Manifold geometry and Non - Euclidean geometry What is the difference between Manifold geometry and Non-Euclidean geometry; what connection is there between them?
 A: Consider the following definitions:

A Lie group $G$ is a smooth manifold $G$ that is also a group, with the property that the multiplication map $m: G \times G \rightarrow G$ and inversion map $i: G \rightarrow G$, given by $m(g,h) = gh$, and $i(g) = g^{-1}$, are both smooth.
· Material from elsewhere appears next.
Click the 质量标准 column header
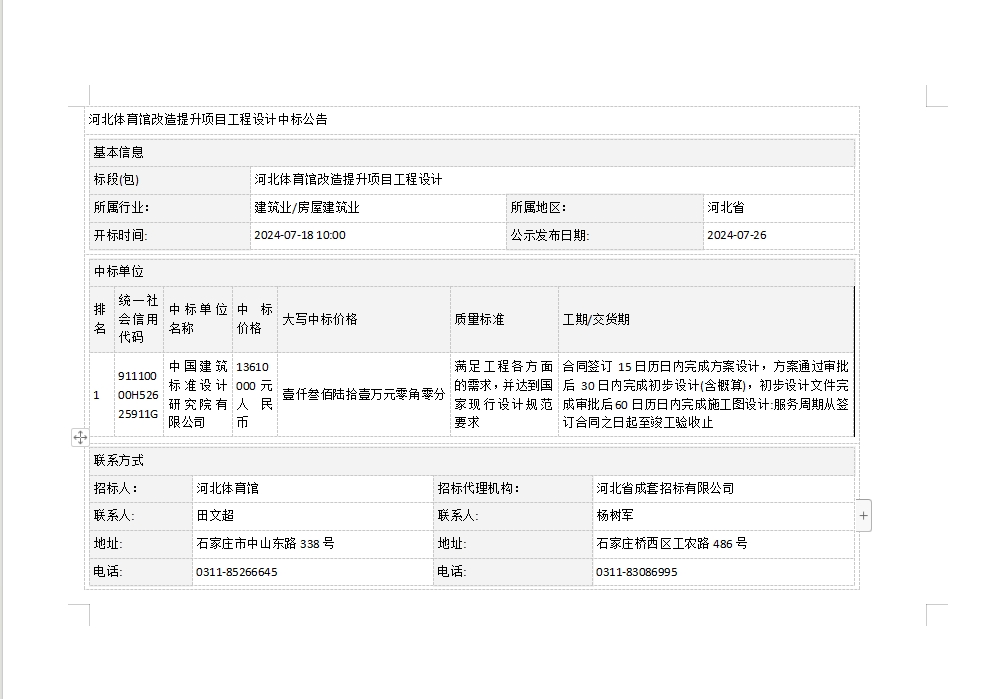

A model geometry is a simply connected smooth manifold $X$ together with a transitive action (only one group orbit, i.e., for all $x,y \in X$, there is a group element $g\in G$ so that $gx=y$) of a Lie group $G$ on $X$ with compact stabilizers (the set of all group elements $g$ such that $gx=x$, for $x \in X$, is compact).
A geometric structure on a manifold $\mathcal{M}$ is a diffeomorphism $\varphi : \mathcal{M} \rightarrow X \big/ \Gamma$ for some model geometry $X$, where $\Gamma$ is a discrete subgroup of $G$ acting freely on $X$.

The Geometrization conjecture ensures that the components $\mathcal{N}_{i}$ of a closed prime 3-manifold $\mathcal{N}$ each have a geometric structure with finite volume of one of the eight Thurston Geometries:
Euclidean Geometry $\mathbb{E}^3$, Spherical Geometry $\mathbb{S}^3$, Hyperbolic Geometry $\mathbb{H}^3$, the geometry of $\mathbb{S}^2 \times \mathbb{R}$, the geometry of $\mathbb{H}^2 \times \mathbb{R}$, the geometry of the universal cover of $\text{SL}_{2}(\mathbb{R})$, Nil geometry, and Sol geometry.
So, when you ask about "manifold geometry", the notion you are likely looking for is a geometric structure on a manifold, and for 3-manifolds we have that the Geometrization Conjecture tells us what these geometric structures look like. When you simply refer to non-euclidean geometry as is, you are likely referring to a metric space with a non-euclidean metric.